Record set below:

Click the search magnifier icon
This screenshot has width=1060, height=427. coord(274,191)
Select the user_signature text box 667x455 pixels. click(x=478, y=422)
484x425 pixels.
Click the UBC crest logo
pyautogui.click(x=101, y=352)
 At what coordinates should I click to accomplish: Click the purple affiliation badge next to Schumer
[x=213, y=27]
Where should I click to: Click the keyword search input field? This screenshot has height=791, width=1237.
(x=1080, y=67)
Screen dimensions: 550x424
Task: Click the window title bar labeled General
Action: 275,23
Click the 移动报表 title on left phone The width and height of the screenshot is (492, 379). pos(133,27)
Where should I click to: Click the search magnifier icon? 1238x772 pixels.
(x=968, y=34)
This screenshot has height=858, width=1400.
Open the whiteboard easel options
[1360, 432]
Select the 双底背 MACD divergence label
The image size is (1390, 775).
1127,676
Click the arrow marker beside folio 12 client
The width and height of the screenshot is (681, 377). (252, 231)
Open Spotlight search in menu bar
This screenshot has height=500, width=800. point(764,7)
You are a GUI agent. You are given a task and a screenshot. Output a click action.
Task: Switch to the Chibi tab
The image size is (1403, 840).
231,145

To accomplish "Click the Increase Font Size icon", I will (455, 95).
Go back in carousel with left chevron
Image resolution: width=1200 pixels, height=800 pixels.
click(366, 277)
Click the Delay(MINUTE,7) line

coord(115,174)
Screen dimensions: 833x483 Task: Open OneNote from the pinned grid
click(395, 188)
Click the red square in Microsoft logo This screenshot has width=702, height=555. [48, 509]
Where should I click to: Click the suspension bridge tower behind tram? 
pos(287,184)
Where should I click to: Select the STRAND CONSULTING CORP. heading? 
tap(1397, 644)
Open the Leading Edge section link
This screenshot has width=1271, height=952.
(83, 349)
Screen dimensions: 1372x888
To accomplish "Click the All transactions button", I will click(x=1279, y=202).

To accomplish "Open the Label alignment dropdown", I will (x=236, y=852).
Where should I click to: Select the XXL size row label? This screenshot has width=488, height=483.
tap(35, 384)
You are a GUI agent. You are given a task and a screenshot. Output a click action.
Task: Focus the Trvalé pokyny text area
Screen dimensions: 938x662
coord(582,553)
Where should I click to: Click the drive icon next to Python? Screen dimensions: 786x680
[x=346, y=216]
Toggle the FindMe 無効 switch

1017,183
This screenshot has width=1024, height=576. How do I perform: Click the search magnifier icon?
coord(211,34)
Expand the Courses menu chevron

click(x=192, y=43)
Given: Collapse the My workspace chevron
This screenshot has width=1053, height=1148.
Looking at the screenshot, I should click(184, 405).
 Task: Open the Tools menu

End of Record set.

- Problem statement
In the records above, some lines hold the word "text"; copy each such line.

- Exercise output
Select the user_signature text box 667x455 pixels. click(x=478, y=422)
Task: Focus the Trvalé pokyny text area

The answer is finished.